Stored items

┌──

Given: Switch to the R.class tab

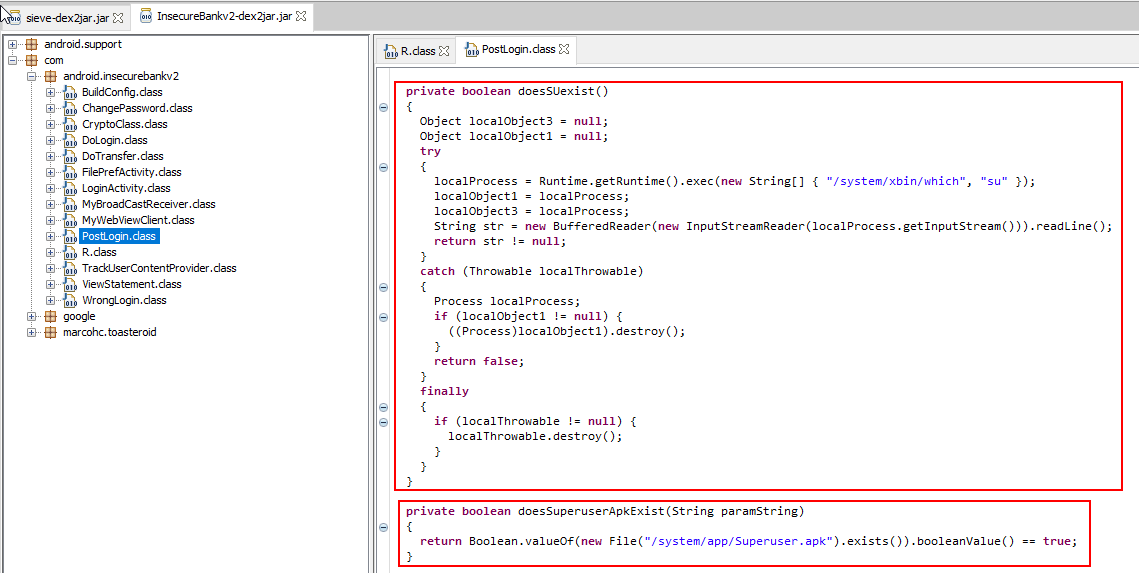Looking at the screenshot, I should pyautogui.click(x=418, y=50).
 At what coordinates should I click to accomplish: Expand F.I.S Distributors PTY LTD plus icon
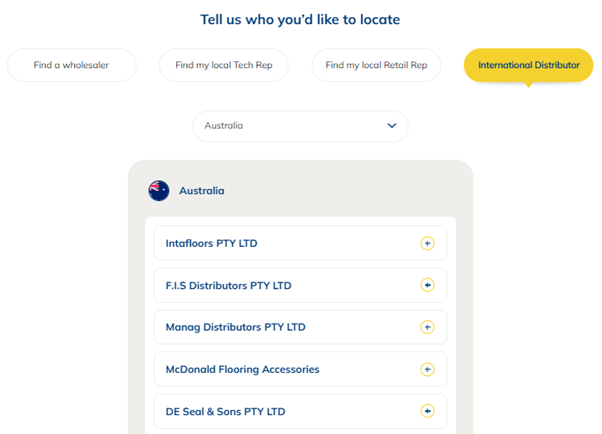(x=427, y=285)
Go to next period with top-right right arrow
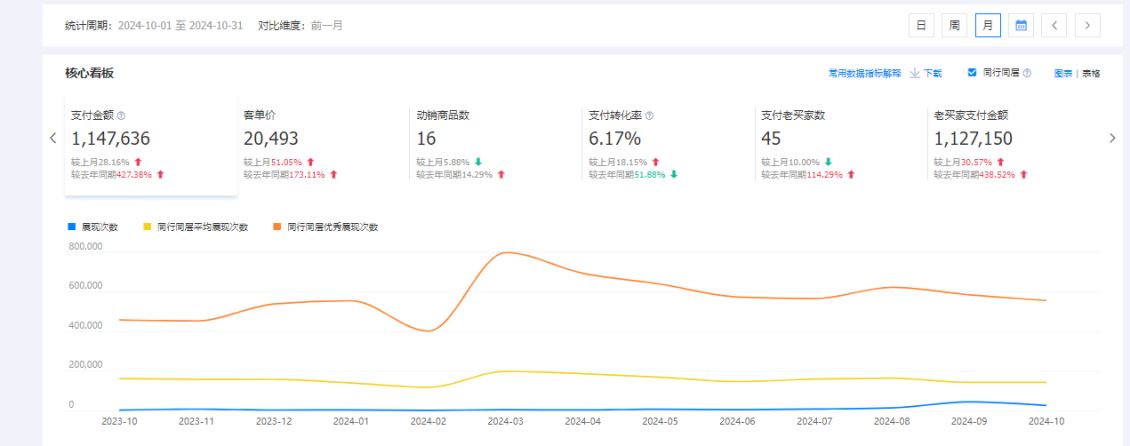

└──

### PROBLEM TO SOLVE
Your answer must consist of the entries, unchanged, with no pictures in it.

### RESULT OF THE EXERCISE
Given: Switch to the R.class tab

Looking at the screenshot, I should pyautogui.click(x=418, y=50).
 At what coordinates should I click to accomplish: Expand F.I.S Distributors PTY LTD plus icon
(x=427, y=285)
Go to next period with top-right right arrow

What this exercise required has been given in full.